Computed tomographic (CT) colonography is a new, noninvasive screening option for the detection of colorectal cancer. A federal study of this alternative to the dreaded colonoscopy confirms that it is an effective tool in detecting cancer, however, it’s accuracy had not been well-defined.
With Medicare already considering paying for the procedure, experts are predicting a boost in screening due to it’s noninvasive nature. The new study identified nine out of ten people who had cancers and large growths seen by regular colonoscopies.
The New England Journal of Medicine suggests that the CT colonography’s real value may be in showing who really needs a regular colonoscopy. The test was found to be more accurate at ruling cancer out than it was at detecting it.

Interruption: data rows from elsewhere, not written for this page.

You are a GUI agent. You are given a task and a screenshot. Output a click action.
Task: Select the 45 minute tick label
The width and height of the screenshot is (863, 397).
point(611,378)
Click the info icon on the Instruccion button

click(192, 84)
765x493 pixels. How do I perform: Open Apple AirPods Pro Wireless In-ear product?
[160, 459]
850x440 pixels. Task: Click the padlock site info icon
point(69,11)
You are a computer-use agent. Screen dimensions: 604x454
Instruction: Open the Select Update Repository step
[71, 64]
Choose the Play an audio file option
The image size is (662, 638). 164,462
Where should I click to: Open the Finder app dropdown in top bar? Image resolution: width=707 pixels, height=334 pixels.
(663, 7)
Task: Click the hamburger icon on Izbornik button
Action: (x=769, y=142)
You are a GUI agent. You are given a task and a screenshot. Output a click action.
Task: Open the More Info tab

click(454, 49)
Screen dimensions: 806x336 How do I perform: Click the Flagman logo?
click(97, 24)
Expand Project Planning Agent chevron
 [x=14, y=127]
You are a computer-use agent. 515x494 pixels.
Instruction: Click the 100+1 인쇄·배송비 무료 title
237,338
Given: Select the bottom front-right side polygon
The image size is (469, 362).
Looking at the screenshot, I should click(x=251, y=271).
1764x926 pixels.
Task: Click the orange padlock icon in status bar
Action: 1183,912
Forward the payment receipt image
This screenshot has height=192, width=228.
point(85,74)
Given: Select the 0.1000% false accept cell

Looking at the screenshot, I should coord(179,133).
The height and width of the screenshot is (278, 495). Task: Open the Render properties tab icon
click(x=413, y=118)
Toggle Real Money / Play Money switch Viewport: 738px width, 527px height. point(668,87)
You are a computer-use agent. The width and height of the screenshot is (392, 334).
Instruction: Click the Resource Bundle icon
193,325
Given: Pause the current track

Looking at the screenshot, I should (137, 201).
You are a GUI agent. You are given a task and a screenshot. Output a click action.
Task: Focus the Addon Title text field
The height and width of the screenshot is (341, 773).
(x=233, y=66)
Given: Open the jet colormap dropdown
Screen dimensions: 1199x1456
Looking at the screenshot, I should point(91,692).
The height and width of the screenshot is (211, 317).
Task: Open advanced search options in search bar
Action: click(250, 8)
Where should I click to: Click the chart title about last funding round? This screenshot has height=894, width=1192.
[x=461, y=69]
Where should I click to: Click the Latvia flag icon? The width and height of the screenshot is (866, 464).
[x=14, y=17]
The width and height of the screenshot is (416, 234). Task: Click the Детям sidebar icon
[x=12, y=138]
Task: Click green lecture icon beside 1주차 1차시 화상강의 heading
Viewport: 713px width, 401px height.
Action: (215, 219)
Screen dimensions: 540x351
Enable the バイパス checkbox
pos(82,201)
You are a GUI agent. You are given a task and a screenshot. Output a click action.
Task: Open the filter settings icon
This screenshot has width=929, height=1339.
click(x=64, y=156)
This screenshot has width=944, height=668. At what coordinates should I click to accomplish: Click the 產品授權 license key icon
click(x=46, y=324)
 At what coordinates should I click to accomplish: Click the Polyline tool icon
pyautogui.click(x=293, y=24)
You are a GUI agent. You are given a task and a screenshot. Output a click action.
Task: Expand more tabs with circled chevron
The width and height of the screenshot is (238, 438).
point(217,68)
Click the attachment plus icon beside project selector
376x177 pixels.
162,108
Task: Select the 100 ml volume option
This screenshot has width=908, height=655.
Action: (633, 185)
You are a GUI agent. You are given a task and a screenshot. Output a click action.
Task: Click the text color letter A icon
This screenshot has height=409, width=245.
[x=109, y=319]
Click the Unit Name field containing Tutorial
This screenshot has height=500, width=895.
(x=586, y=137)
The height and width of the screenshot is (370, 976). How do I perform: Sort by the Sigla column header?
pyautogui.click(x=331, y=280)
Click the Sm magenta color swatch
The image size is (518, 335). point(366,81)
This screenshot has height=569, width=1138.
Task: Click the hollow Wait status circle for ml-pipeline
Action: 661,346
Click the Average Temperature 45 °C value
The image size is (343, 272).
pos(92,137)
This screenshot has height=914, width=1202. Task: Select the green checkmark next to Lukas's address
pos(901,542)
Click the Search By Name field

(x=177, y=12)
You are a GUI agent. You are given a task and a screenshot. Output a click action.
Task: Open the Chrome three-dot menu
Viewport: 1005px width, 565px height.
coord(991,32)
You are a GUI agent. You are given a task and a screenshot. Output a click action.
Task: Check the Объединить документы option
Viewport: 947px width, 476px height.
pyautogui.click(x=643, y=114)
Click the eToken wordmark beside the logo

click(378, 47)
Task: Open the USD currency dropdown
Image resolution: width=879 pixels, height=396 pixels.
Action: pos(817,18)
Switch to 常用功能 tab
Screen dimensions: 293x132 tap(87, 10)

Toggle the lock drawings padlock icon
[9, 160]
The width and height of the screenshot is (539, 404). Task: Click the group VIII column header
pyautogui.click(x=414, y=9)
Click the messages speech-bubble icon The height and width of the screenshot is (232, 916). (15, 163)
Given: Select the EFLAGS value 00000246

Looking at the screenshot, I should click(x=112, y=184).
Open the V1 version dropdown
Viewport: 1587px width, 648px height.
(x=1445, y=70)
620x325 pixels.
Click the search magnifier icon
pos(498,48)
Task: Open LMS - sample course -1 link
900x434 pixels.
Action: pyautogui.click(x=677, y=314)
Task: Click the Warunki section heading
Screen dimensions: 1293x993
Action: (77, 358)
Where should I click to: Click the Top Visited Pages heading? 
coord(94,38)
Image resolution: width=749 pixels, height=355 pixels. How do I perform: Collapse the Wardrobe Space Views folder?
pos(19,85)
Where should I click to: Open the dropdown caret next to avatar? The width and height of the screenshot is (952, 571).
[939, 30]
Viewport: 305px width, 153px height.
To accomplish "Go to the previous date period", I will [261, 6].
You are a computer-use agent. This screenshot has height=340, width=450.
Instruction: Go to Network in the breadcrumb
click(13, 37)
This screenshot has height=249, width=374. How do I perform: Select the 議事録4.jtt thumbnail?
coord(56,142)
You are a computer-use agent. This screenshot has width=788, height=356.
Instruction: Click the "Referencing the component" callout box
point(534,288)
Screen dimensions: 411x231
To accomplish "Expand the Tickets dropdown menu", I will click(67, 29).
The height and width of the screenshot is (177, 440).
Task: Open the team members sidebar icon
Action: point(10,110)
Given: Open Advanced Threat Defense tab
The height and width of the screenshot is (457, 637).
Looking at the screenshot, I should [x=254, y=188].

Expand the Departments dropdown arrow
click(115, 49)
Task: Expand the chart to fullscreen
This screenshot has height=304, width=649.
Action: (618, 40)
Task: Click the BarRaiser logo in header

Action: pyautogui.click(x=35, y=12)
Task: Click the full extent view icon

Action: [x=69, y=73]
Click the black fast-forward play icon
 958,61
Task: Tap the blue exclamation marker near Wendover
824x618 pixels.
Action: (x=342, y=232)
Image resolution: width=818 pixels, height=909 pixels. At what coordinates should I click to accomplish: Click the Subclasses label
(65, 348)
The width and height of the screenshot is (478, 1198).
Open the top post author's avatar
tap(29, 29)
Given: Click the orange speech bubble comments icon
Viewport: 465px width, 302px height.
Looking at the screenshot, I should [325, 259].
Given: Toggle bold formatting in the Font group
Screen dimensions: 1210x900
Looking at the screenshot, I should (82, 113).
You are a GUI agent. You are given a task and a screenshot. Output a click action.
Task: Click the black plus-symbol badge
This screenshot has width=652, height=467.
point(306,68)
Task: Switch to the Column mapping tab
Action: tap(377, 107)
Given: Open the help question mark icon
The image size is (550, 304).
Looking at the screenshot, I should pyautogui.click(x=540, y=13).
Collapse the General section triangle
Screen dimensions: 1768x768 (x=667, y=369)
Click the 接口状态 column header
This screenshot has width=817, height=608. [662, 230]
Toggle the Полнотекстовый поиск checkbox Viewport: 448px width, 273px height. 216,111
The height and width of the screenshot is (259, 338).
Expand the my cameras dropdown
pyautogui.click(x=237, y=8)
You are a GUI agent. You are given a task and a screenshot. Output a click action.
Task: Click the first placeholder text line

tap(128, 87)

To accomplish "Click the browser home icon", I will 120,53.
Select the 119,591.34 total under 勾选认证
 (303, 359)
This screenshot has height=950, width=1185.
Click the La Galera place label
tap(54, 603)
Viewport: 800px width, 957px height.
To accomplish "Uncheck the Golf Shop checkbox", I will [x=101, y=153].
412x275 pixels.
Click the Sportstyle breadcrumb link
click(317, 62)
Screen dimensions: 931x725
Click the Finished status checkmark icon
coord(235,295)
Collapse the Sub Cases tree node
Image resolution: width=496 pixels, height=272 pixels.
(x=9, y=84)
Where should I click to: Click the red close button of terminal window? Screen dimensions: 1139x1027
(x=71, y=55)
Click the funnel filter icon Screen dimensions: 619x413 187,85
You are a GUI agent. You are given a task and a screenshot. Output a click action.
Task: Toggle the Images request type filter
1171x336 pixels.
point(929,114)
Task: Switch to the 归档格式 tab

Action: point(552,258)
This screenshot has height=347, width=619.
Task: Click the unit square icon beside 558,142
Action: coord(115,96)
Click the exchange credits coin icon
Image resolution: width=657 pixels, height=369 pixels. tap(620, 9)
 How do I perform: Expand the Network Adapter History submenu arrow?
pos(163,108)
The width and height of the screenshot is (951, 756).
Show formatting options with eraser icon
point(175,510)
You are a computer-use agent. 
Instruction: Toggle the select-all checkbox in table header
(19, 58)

There are risks of false alarms with the new alternative screening tool. The colonographies showed large growths in about one in six people, although some were not confirmed by colonoscopy. Of the patients with growths verified by colonoscopy, 90 percent were flagged through the CT colonographies.Only one in four of those patients diagnosed with a growth actually had one.
CT colonographies, currently recommended every five years, expose people to repeated doses of radiation. It’s half the dose of a standard CT exam, but the cumulative effects are not known at this time. Colonoscopy is only recommended every 10 years. These concerns do not rule out CT colonography as a screening tool, but they should be considered.
Colorectal cancer is the second largest killer in the United States, claiming about 50,000 lives per year. Screening for colorectal cancer is recommended once a person reaches the age of 50.